§ **WHAT THE TASK ASKS**: Using the listing below, set down exactly the lines from the one that contains "Where should I click to: Select" through the one that contains "You are a GUI", with no pictures.

§ **DATA FOR REVIEW**:
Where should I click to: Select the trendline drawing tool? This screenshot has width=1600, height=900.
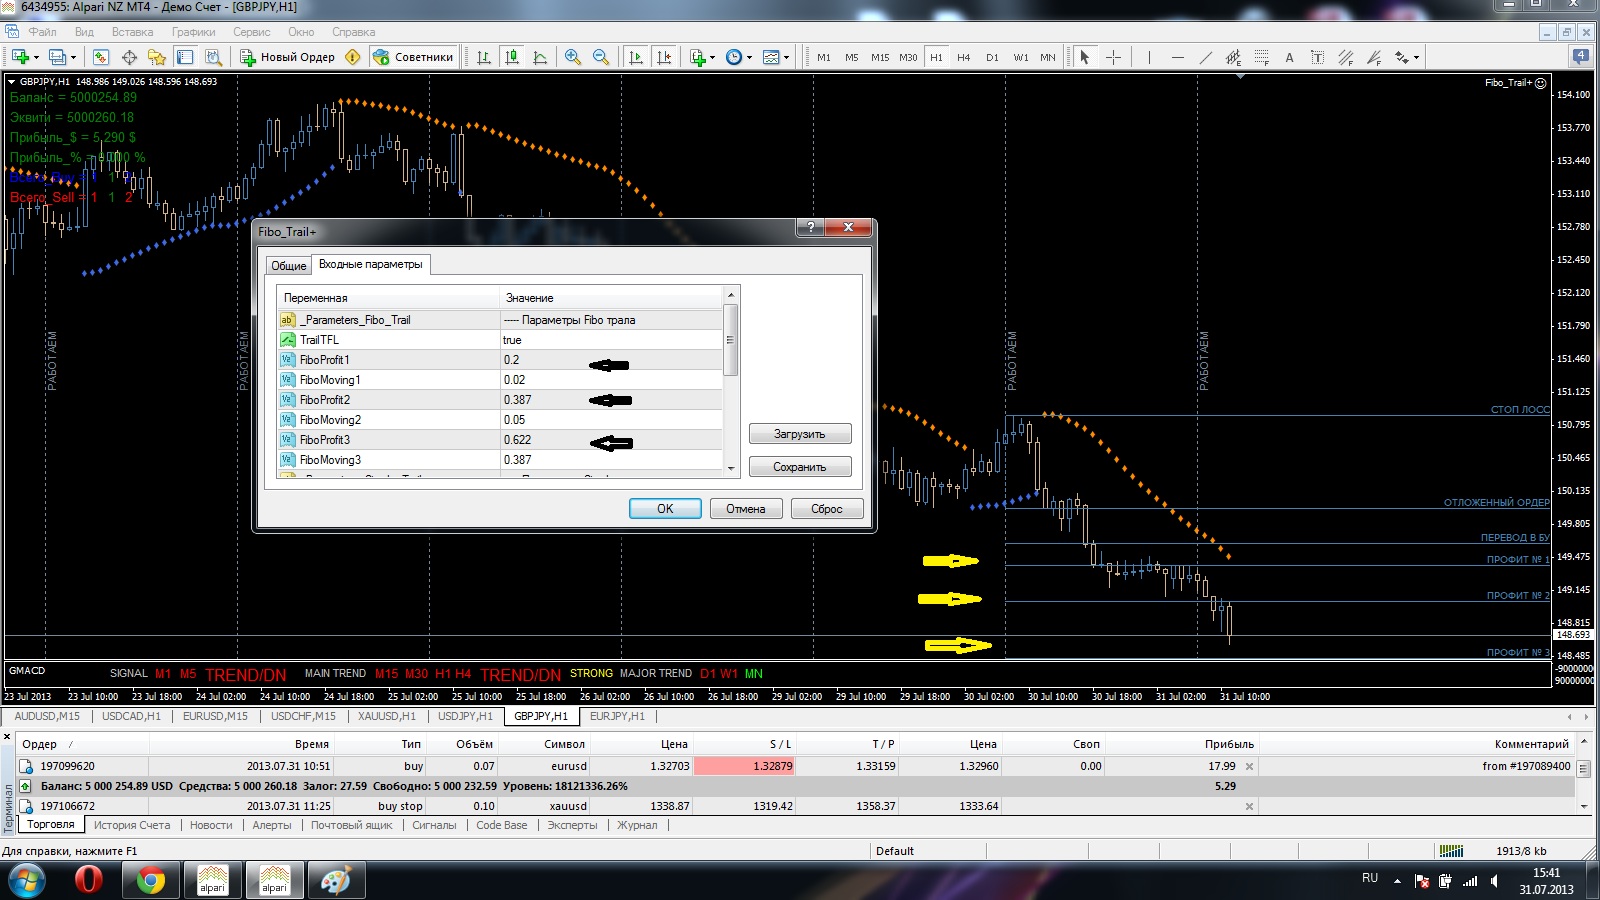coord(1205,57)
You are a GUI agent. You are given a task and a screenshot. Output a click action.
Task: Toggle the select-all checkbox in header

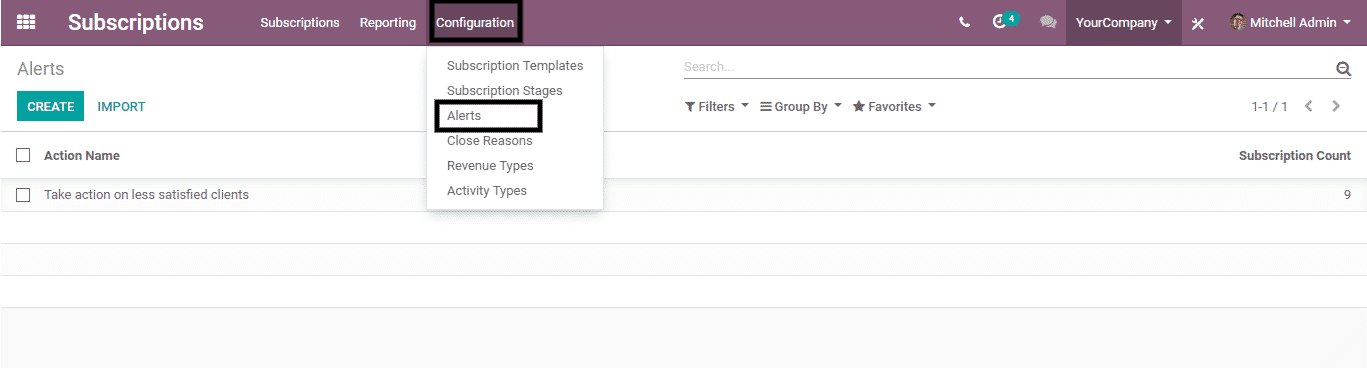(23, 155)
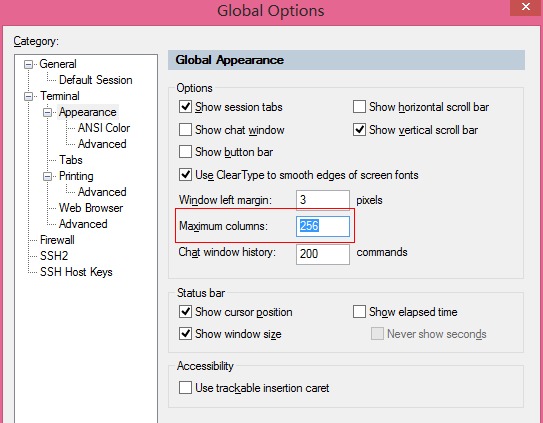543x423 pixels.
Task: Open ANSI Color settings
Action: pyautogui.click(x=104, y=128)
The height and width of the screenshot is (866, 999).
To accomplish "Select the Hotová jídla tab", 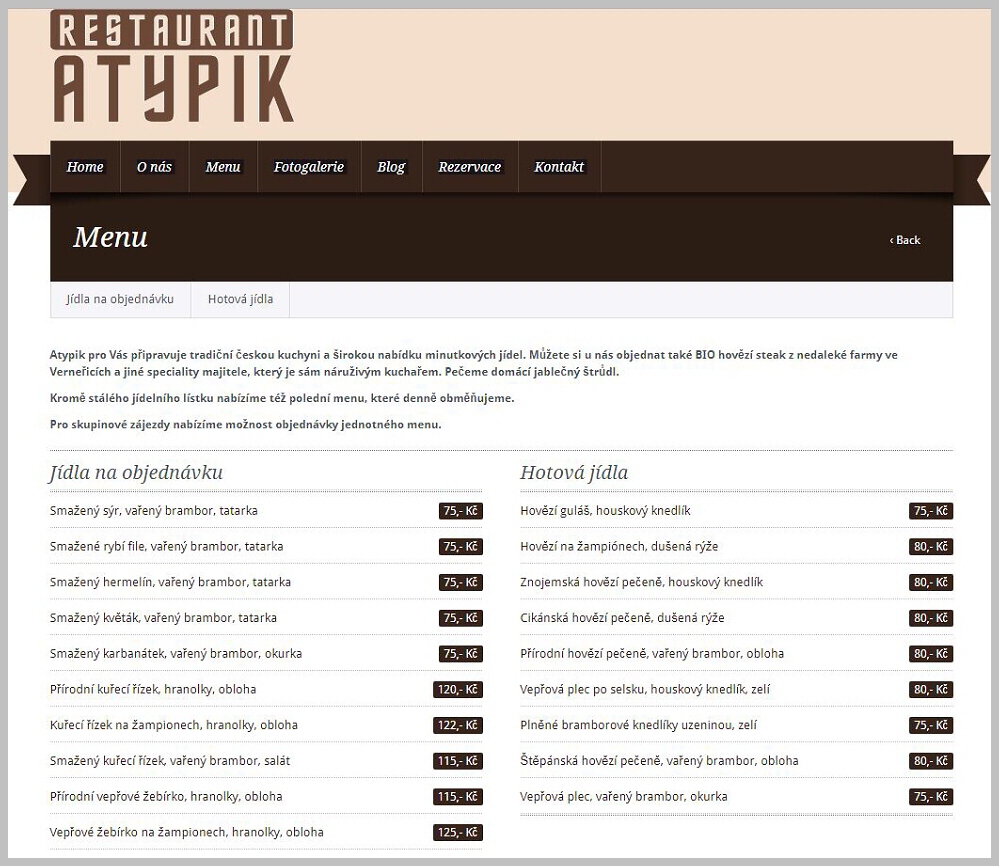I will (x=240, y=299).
* * *
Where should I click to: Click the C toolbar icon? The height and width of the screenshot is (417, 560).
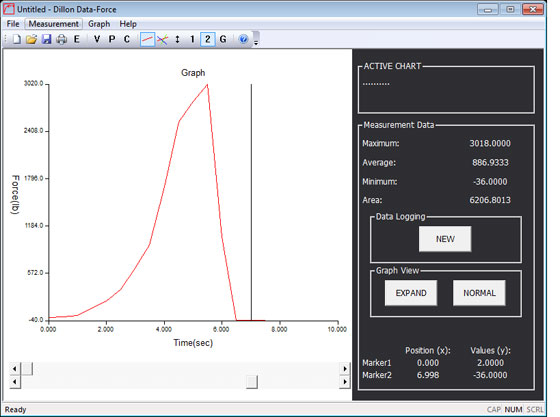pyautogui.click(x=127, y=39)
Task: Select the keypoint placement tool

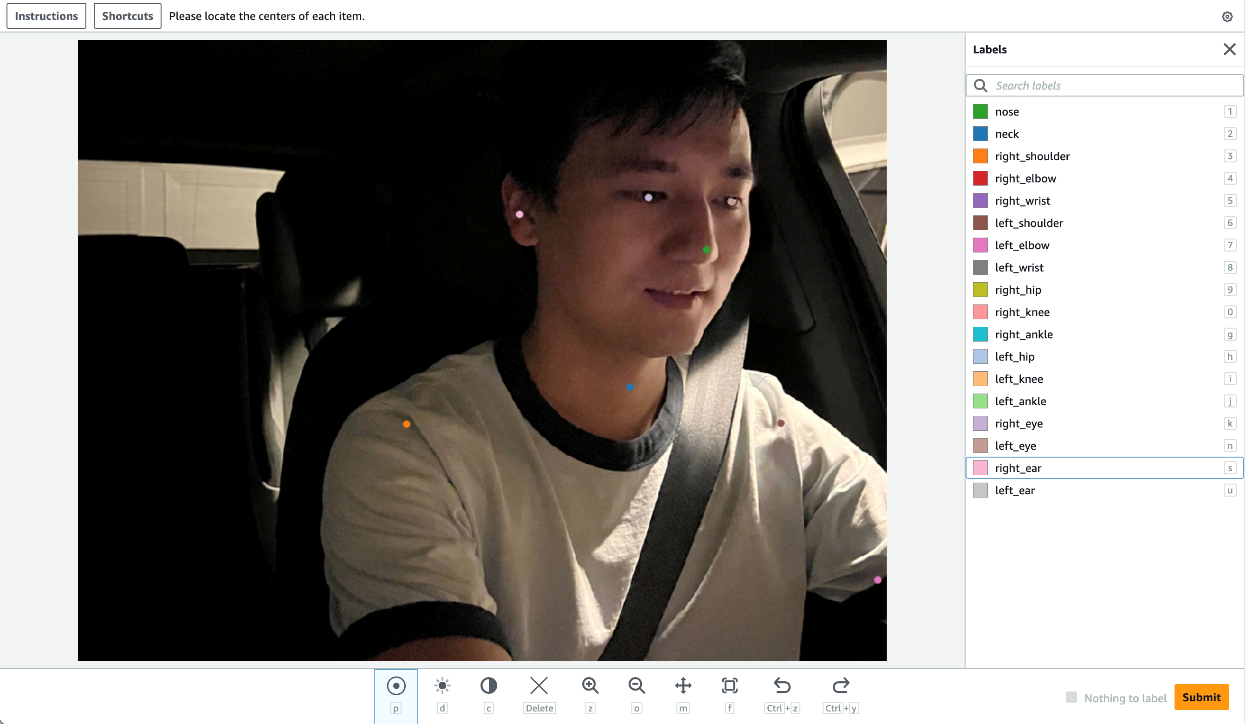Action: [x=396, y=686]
---
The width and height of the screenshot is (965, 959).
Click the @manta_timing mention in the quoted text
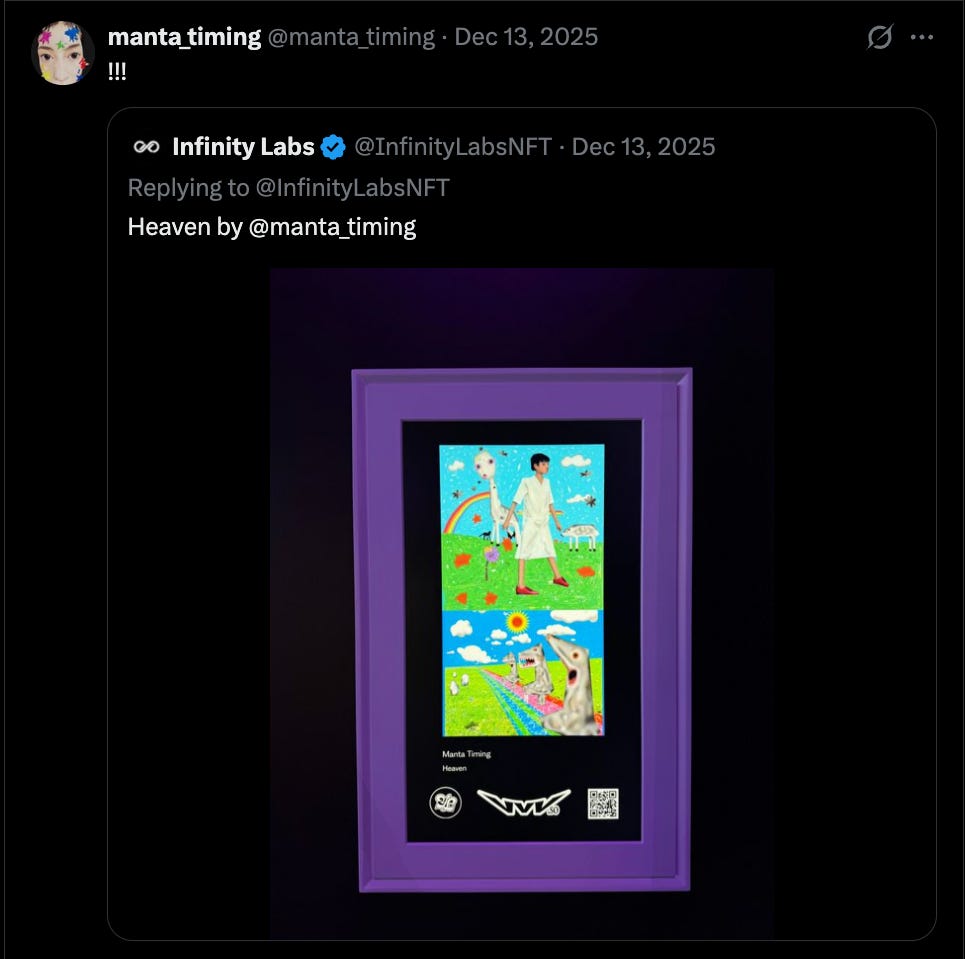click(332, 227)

§ **SOLUTION**:
Where should I click to: Select the trendline drawing tool? This screenshot has width=1600, height=900.
coord(1205,57)
You are a GUI agent. You are given a task and a screenshot. Output a click action.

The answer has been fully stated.